Work to be completed :: Once you reach the line that holds "600x502 pixels." in the listing below, output it and every line after it through the line that holds "Image resolution: width=800", word for word.

Given records ::
---
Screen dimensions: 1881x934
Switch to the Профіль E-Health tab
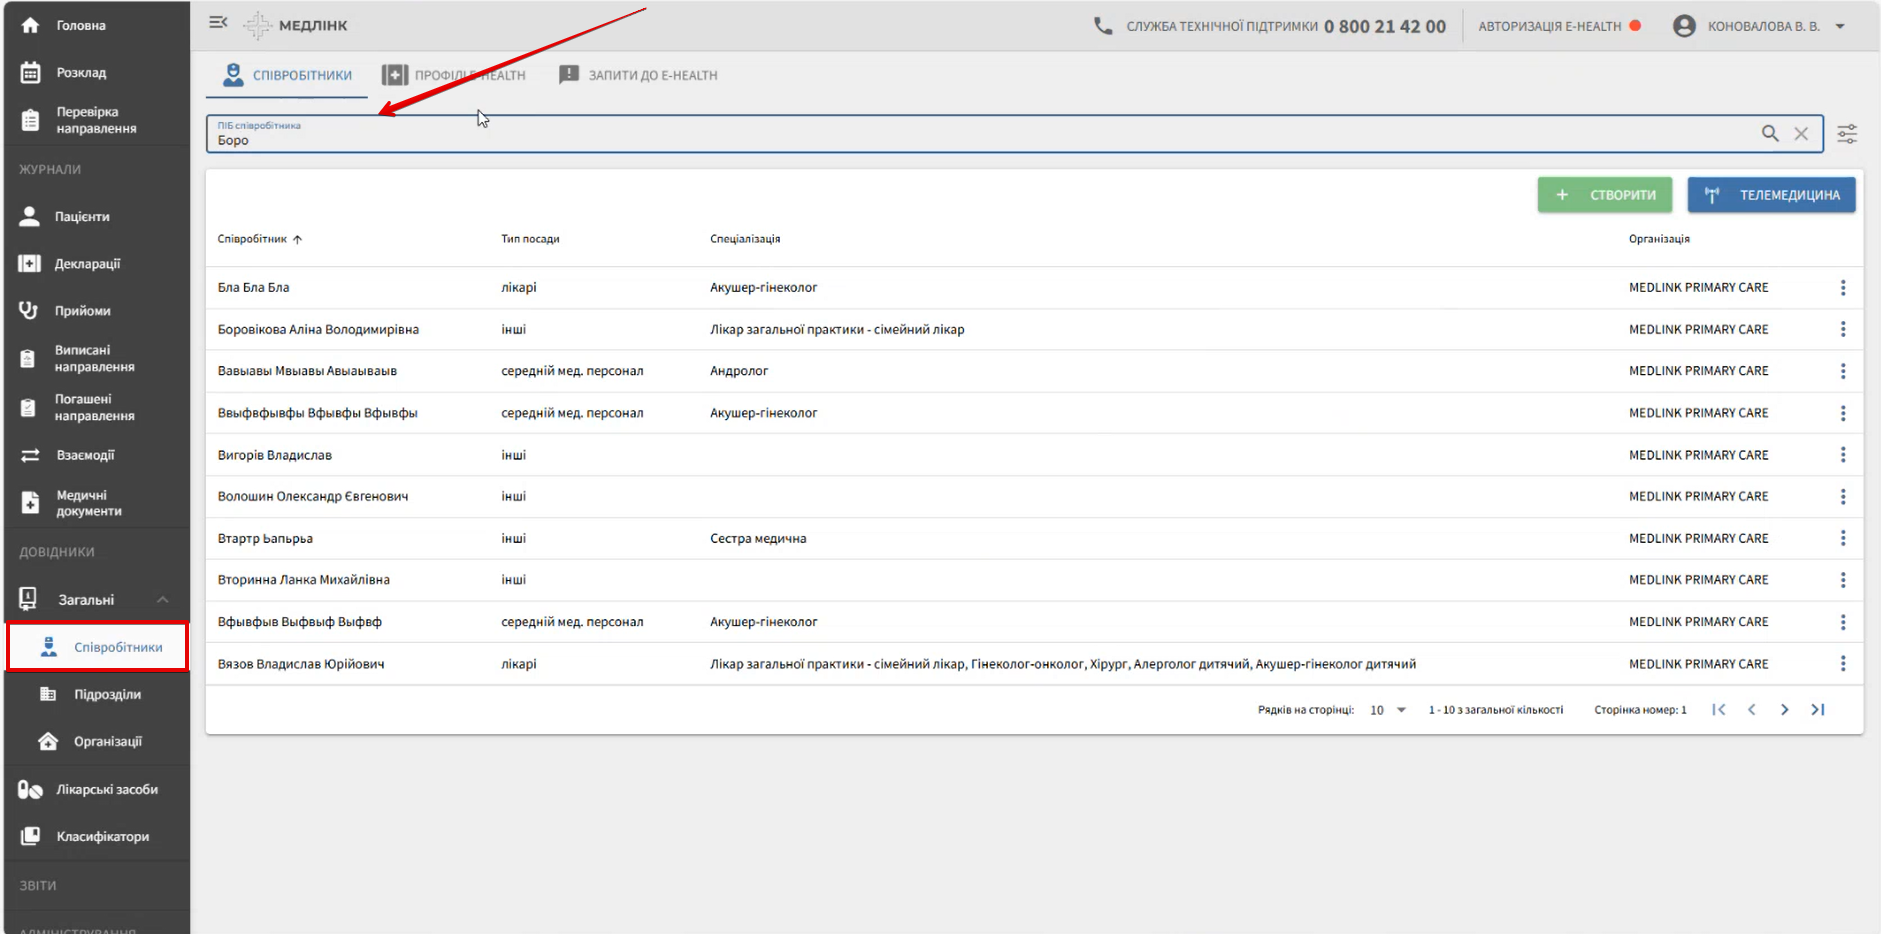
---
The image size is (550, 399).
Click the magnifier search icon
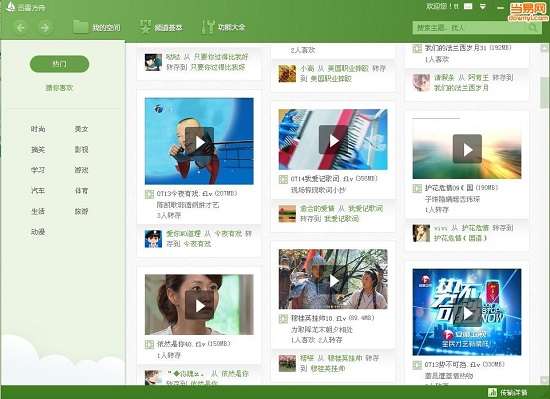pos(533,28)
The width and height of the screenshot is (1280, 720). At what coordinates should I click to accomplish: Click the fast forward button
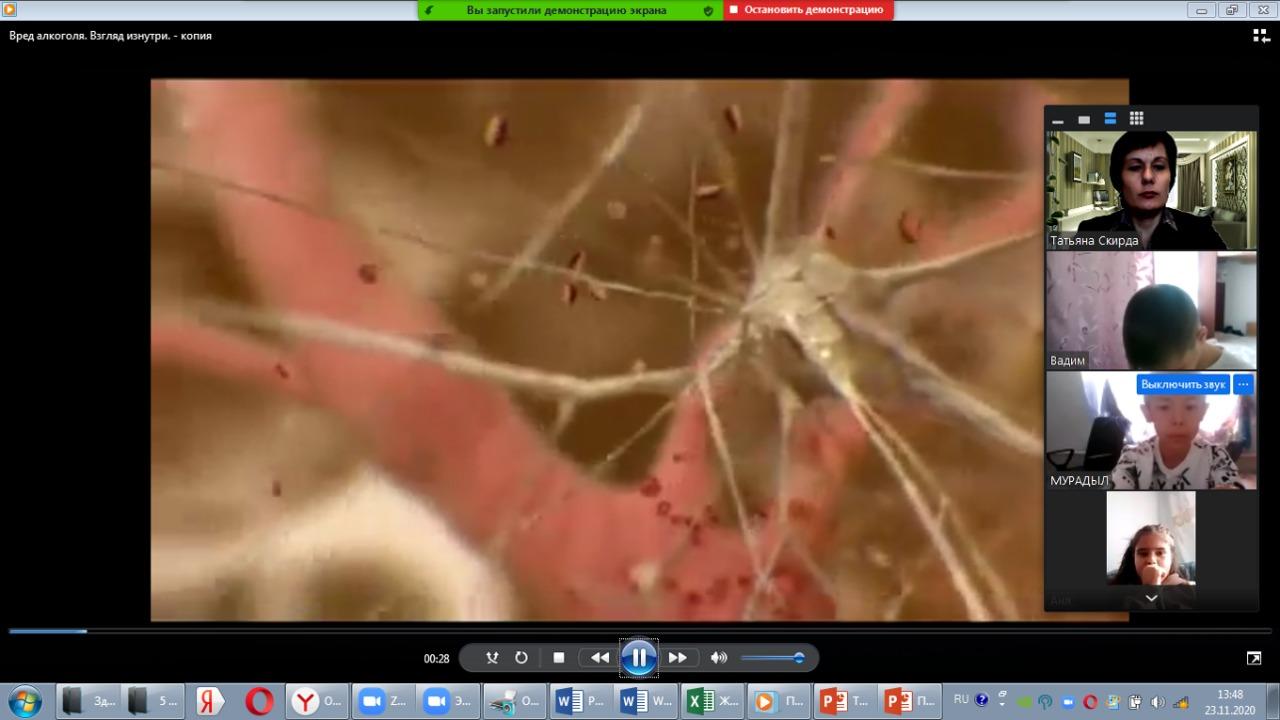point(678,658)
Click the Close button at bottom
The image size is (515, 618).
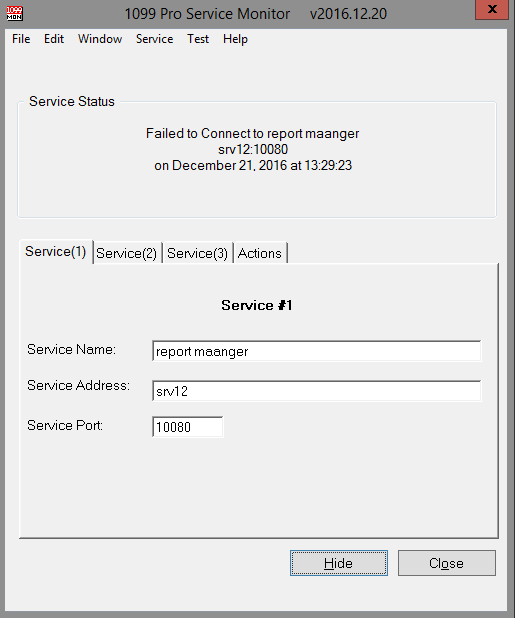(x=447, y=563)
---
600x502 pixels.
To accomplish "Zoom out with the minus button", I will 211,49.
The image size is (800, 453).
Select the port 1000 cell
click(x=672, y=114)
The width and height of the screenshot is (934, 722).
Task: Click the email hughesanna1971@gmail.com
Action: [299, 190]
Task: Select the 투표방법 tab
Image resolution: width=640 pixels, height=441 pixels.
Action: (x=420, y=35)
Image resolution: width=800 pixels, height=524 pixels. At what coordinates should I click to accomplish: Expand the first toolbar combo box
---
Response to the exercise ::
600x502 pixels.
To accomplish "Zoom out with the minus button", I will 211,49.
The image size is (800, 453).
Select the port 1000 cell
click(x=672, y=114)
The width and height of the screenshot is (934, 722).
Task: Click the email hughesanna1971@gmail.com
Action: [299, 190]
Task: Select the 투표방법 tab
Image resolution: width=640 pixels, height=441 pixels.
Action: (x=420, y=35)
Image resolution: width=800 pixels, height=524 pixels. At what coordinates should I click to accomplish: Expand the first toolbar combo box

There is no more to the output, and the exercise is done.